The Arab Women’s Enterprise Fund (AWEF) conducted a digital survey covering 21 Egyptian firms. It assessed female representation at the board, senior management and employee levels, recruitment retention and promotion policies, female customer-targeting mechanisms, and representation of women-owned SMEs within value-chains. The survey shows that there are latent commercial benefits from engaging women more proactively as producers and consumers. The survey also provided evidence that female-owned businesses within firm’s supply chains are perceived to be very reliable, creative and innovative.

6. Shift social perceptions on the role of women

The year 2017 was dedicated to Egyptian women. Since then, many laws or amendments to existing laws were introduced to criminalize Female Genital Mutilation, sexual harassment, cyber bullying, child marriages and violence against women. Working Women’s Service Centers were established with the aim of encouraging women to participate in the labor market.
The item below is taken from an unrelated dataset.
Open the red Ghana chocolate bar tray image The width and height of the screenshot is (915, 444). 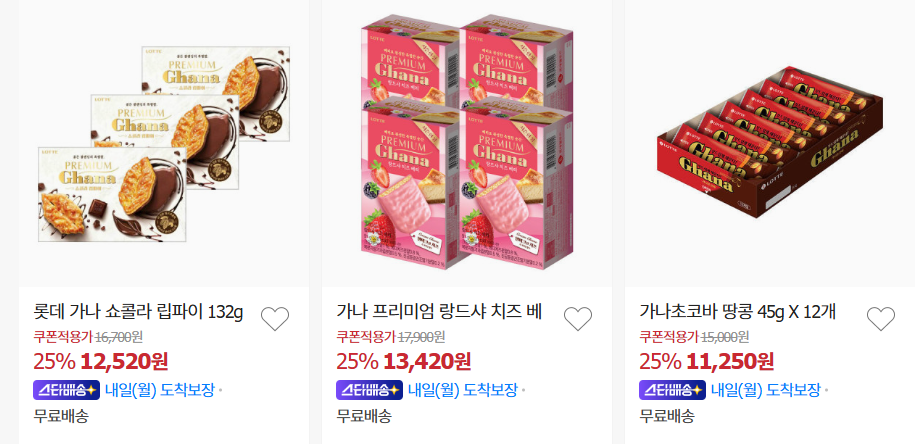(770, 142)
There are now 41 centers in 22 governorates, and 195,000 beneficiaries. Development and expansion of nurseries for working women’s children has also taken place, in order to ensure investment in early childhood. In addition to that, the NCW is constantly launching various women awareness campaigns in each village.

So what is the outcome?

To conclude, with the six salient recommendations being put to implementation since 2015, female participation in ownership is deemed comparatively low in Egypt’s case, irrespective of firm size, when compared with the other North African countries.

While percent of firms with a female top manager is at par with the MENA level and both the country and sub-region are well below lower middle income countries.

Source: World Bank – Enterprise Surveys – Egypt Country Profile 2020

Over 80% of micro and small enterprises (MSEs) in Egypt operate in the informal economy. Most women entrepreneurs owning Micro Small Enterprises are also concentrated in the informal sector. An ILO report indicates that 73% of the 200 women entrepreneurs surveyed had not registered their enterprise (ILO, 2017).

What comes next?

Amal Mowafy stresses that ‘gender forward policies’ need to be formulated based on evidence while being informed by evolving global trends and structural transformations (green transition, technological change, supply chain disruptions and changing consumer expectations), which are all generating demand for new goods and services across industries and regions.

Furthermore, adopting STEM skills for girls in technical, vocational and general education is imperative. According to the WEF Future of Jobs Report, it is important to instigate soft skills such as analytical thinking, creative thinking, marketing and media, AI and big data, service orientation and customer service, technological literacy, leadership and social influence.

What’s more, gender forward practices should include stronger campaigning for greater investment into female-run venture capitals (VCs) and encouraging more women to establish VCs themselves. Women tend to be concentrated in the Impact rather than the Investment teams of VCs. Also, applying a gender lens to climate finance cannot be over emphasized, and strengthening business women associations as platforms for peer to peer knowledge sharing and learning as well as providing client voice and networking opportunities is key. Supporting female led small business is also crucial since women tend to be risk averse and less aggressive with growth plans and might need more tailored women centric products.